Yeah the NW is terrible on the road course but the old car was even worse! I did about 50 laps of Michigan in the new car and it's a LOT more stable with the default set-ups. Tyre wear is going to become a big issue now though. I could do a pretty good lap by being fairly aggressive but it would destroy my tyres so I couldn't keep it up for long.
 
Yeah, I found on the ovals that if/when you pushed really hard and had the odd small lock-up or spinning the wheels out of corners (or through the carousel, that's fun :p) then you can feel the grip go down, one difference with road courses seems to be that you can then go gently without dropping too much pace and the tyres come back to you (which is awesome, the old ones never really seemed to...)

Really want to see what it's like on the skippy, there are complaints that the tyres overheat too quickly, not sure on the ovals but on the road courses I kinda felt that although it was when I was pushing over the limit that it happened but it's a hugely heavy car with shed loads of power, it's going to be easier to overheat the tyres than a proper road course car...
 
Yeah, I found on the ovals that if/when you pushed really hard and had the odd small lock-up or spinning the wheels out of corners (or through the carousel, that's fun :p) then you can feel the grip go down, one difference with road courses seems to be that you can then go gently without dropping too much pace and the tyres come back to you (which is awesome, the old ones never really seemed to...)

Really want to see what it's like on the skippy, there are complaints that the tyres overheat too quickly, not sure on the ovals but on the road courses I kinda felt that although it was when I was pushing over the limit that it happened but it's a hugely heavy car with shed loads of power, it's going to be easier to overheat the tyres than a proper road course car...

Well yeah. The NW is so bad to drive on that course. You choose a braking point, break heavily, and then wonder why the hell your car still went into a gravel trap at 100mph. Wouldn't be so bad but if you break too hard in the fixed set-up it spears off to the left. Not sure it'd be a good idea to even try and race it to be honest. I imagine a lot of people are going to get rear ended into turn 1.

Might actually have to worry about the tyres in the skip once it's out. At the moment I'm finding you can push hard the entire race and you can spend a lot of the race in neutral drifts without losing much grip.

» Stored entries:
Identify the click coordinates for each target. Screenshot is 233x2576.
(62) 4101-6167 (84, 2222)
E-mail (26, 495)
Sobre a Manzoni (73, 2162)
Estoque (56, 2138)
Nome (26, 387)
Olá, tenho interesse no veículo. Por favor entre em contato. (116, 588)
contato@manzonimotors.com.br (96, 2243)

--

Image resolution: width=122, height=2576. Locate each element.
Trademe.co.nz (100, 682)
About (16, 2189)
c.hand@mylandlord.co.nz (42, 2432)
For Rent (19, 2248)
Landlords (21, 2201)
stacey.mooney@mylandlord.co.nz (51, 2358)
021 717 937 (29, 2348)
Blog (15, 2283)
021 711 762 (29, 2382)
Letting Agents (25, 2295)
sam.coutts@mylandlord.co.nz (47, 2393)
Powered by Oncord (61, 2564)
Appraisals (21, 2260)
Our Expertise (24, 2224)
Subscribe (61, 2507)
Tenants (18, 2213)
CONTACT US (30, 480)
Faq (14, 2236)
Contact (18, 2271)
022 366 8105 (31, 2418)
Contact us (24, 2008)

» Required work: Copy out the whole forum discussion about the car's handling and tyre wear, word for word. The listing has no part in this.

» Answer to this exercise:
Yeah the NW is terrible on the road course but the old car was even worse! I did about 50 laps of Michigan in the new car and it's a LOT more stable with the default set-ups. Tyre wear is going to become a big issue now though. I could do a pretty good lap by being fairly aggressive but it would destroy my tyres so I couldn't keep it up for long.
 
Yeah, I found on the ovals that if/when you pushed really hard and had the odd small lock-up or spinning the wheels out of corners (or through the carousel, that's fun :p) then you can feel the grip go down, one difference with road courses seems to be that you can then go gently without dropping too much pace and the tyres come back to you (which is awesome, the old ones never really seemed to...)

Really want to see what it's like on the skippy, there are complaints that the tyres overheat too quickly, not sure on the ovals but on the road courses I kinda felt that although it was when I was pushing over the limit that it happened but it's a hugely heavy car with shed loads of power, it's going to be easier to overheat the tyres than a proper road course car...
 
Yeah, I found on the ovals that if/when you pushed really hard and had the odd small lock-up or spinning the wheels out of corners (or through the carousel, that's fun :p) then you can feel the grip go down, one difference with road courses seems to be that you can then go gently without dropping too much pace and the tyres come back to you (which is awesome, the old ones never really seemed to...)

Really want to see what it's like on the skippy, there are complaints that the tyres overheat too quickly, not sure on the ovals but on the road courses I kinda felt that although it was when I was pushing over the limit that it happened but it's a hugely heavy car with shed loads of power, it's going to be easier to overheat the tyres than a proper road course car...

Well yeah. The NW is so bad to drive on that course. You choose a braking point, break heavily, and then wonder why the hell your car still went into a gravel trap at 100mph. Wouldn't be so bad but if you break too hard in the fixed set-up it spears off to the left. Not sure it'd be a good idea to even try and race it to be honest. I imagine a lot of people are going to get rear ended into turn 1.

Might actually have to worry about the tyres in the skip once it's out. At the moment I'm finding you can push hard the entire race and you can spend a lot of the race in neutral drifts without losing much grip.